Open offices were supposed to usher in a new era of collaborative working. Instead, they've eroded any semblance of office privacy, forcing office-dwellers to listen to every word of their co-workers' calls and conversations. But open offices are not disappearing anytime soon. You can pack lots of people into an open office, and in any case, open office-loving companies still cling to the hope that sticking everyone in one giant room will yield creative ideas that would never have been uncovered otherwise (and maybe they are uncovered, on occasion).
Susan Cain, author of Quiet: The Power of Introverts in a World That Can't Stop Talking, sympathizes with the open-office detractors. And she wants to help.
After the TED talk two years ago that turned her into the celebrity champion for introverts everywhere, Cain met Jim Hackett, the CEO of furniture maker Steelcase. They hit it off immediately. Now, the two are teaming up to create spaces in open offices that are tailored to introverts, and anyone else looking for an oasis of quiet in a bustling open office. The furniture launch is part of Quiet Revolution, an initiative announced by Cain this past week at the 2014 TED conference that will offer a training program to assist quiet children, a leadership program for quiet adults, and an introvert-focused online media hub, among other things.

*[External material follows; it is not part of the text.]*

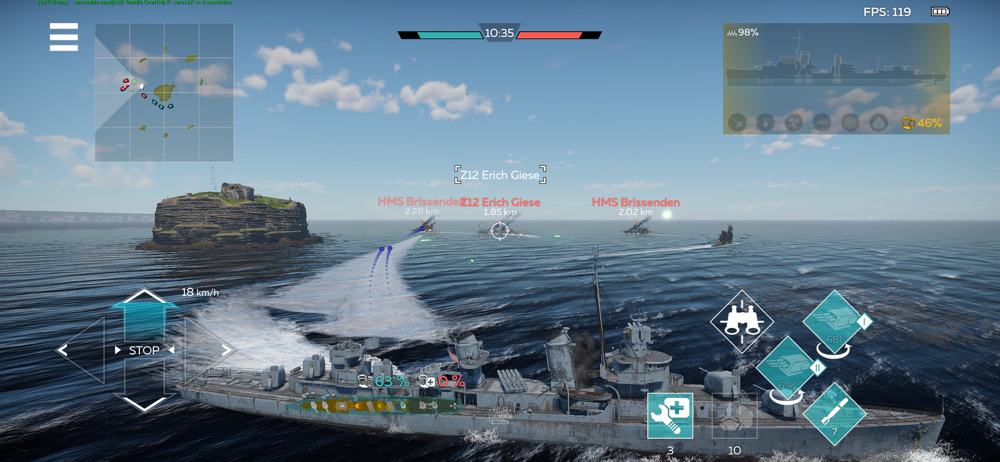Steer the ship to starboard with right arrow
This screenshot has height=462, width=1000.
224,351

Cain is not the biggest fan of open offices. "I think they're disasters, actually," she told me after her most recent TED talk last week. She then amended her statement: "I think they can be wonderful if they have enough pockets of privacy in them. In many of the open offices I see, it's just a gigantic room crammed with people and desks. Too many people are mentally suffering."

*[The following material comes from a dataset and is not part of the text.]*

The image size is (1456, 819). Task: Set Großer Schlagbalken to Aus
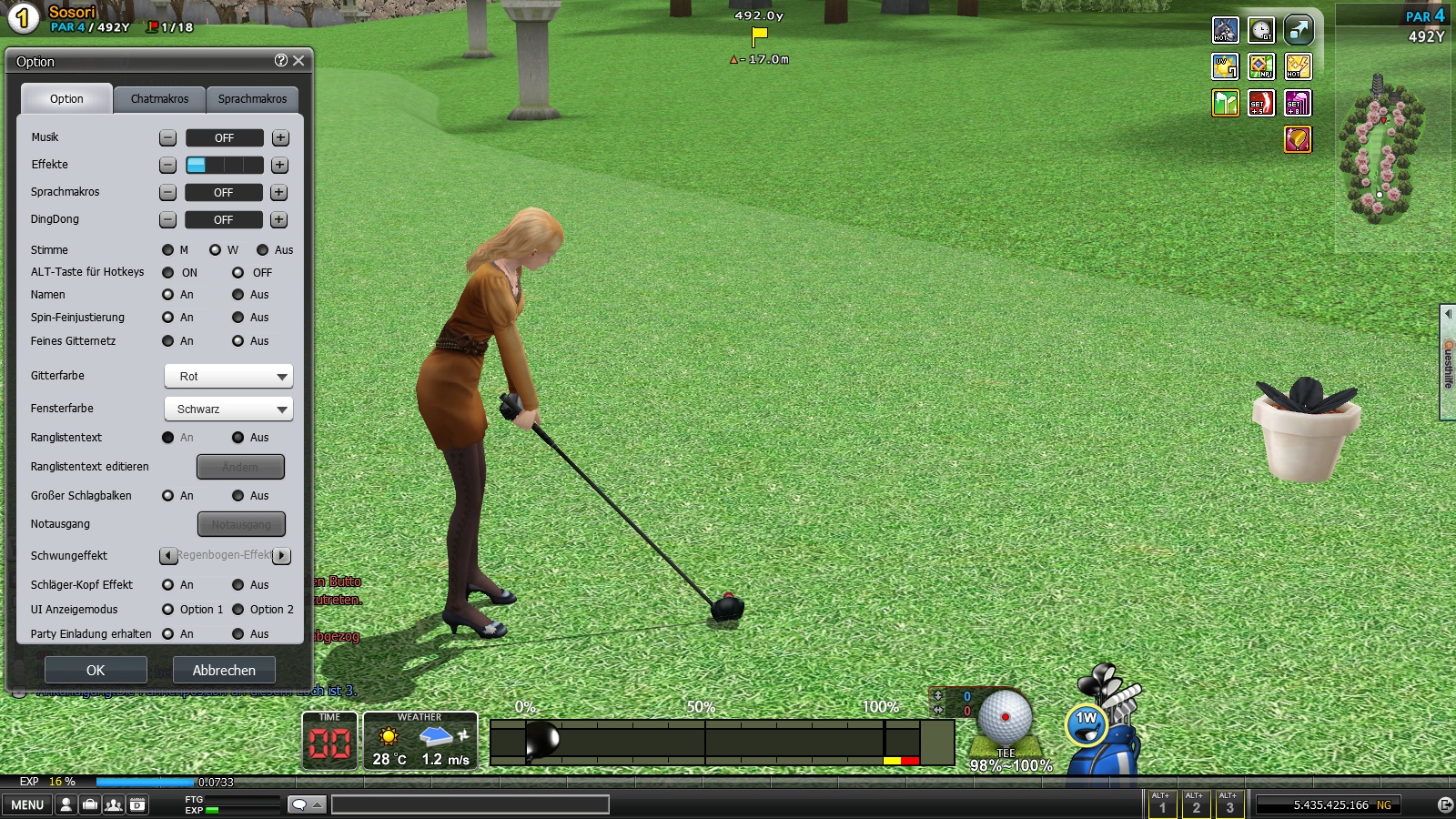click(238, 496)
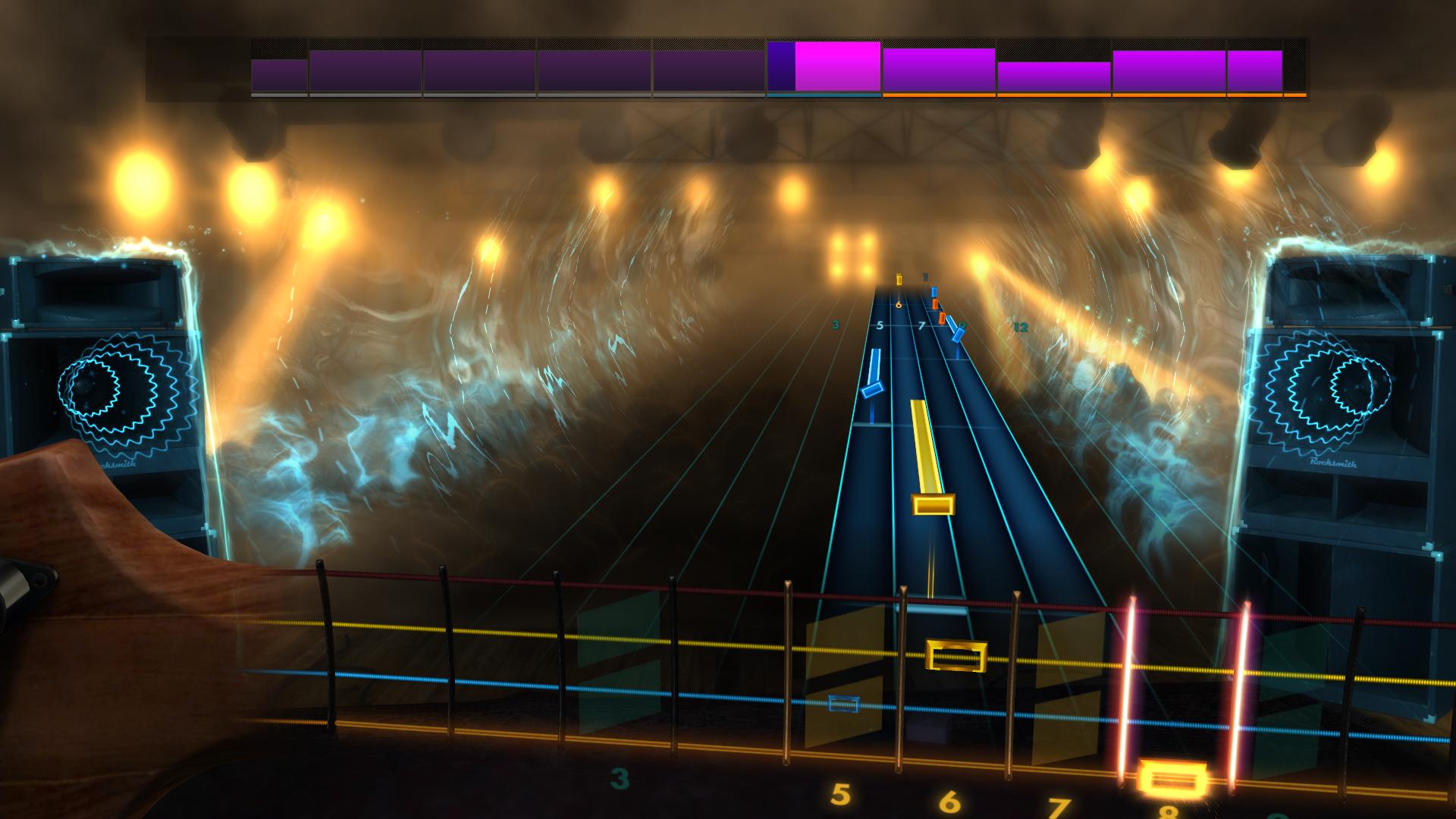Click the Rocksmith logo on the right speaker
Viewport: 1456px width, 819px height.
pyautogui.click(x=1334, y=463)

Which is not to say that Cain doesn't appreciate the value of a little background noise—she wrote her entire book while sitting in a cafe in Greenwich Village. But while coffee shops offer the freedom to come and go, open offices often don't give workers the option to have a little private time.

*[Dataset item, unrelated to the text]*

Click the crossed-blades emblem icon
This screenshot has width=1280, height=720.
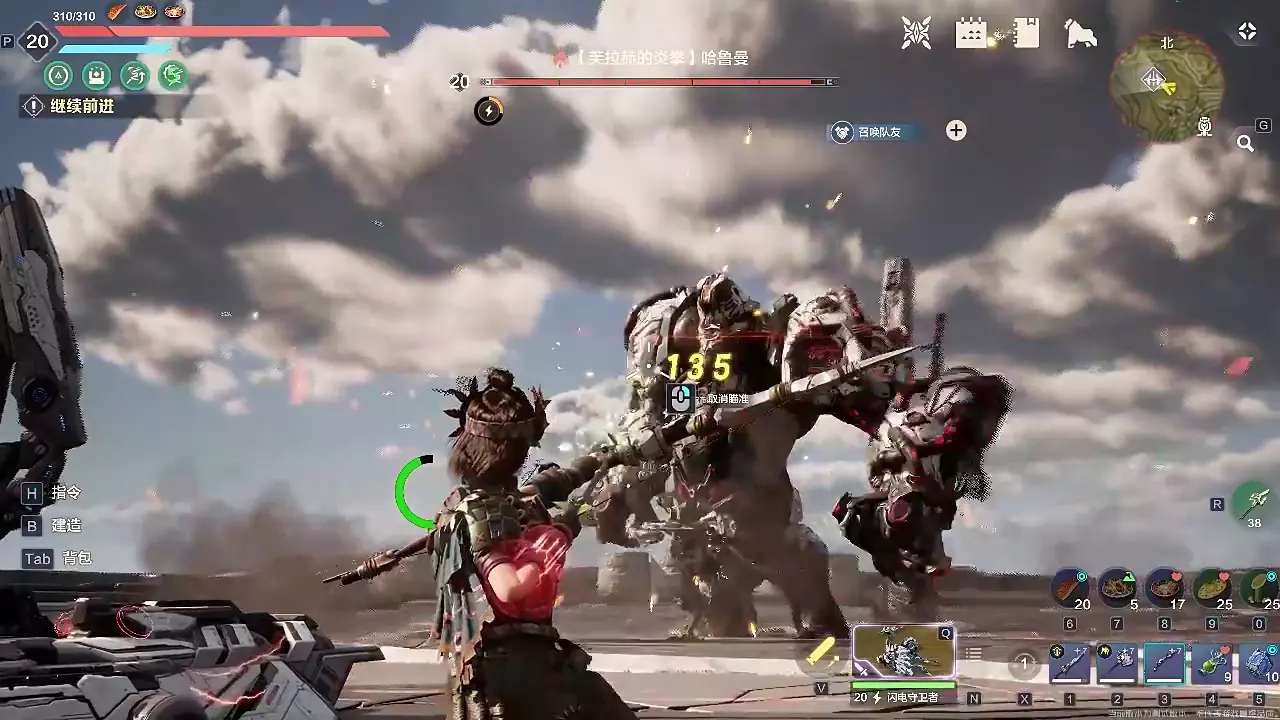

The office spaces being designed by Cain and Steelcase will be quiet areas where workers can go to be alone. There will be two kinds of spaces: one aimed at focused work, and another aimed at respite.
The first space will be completely enclosed (though workers can see out to the larger office), well-lit, and will contain a desk. "These are spaces where people can innovate," she says. "Solitude is a crucial ingredient in innovation." There will be comfortable furniture, and artifacts that are, according to Cain, cozy and personalized, without feeling too corporate. The resting space will have room for lounging and even sleep. "Maybe you'll put out your yoga mat, lie on the couch, take a nap," she says.
Further details on the spaces aren't available yet; the first prototypes of Cain and Steelcases's quiet spaces will roll out in time for the NeoCon Design Conference in June. Cain has been meeting with Steelcase once a week since coming up with the basic design principles for the furniture, developing the products further. "Even what's shown at NeoCon is going to evolve over time," Cain says. "This is a really important part of the workplace, so it's going to need some iteration to get it right."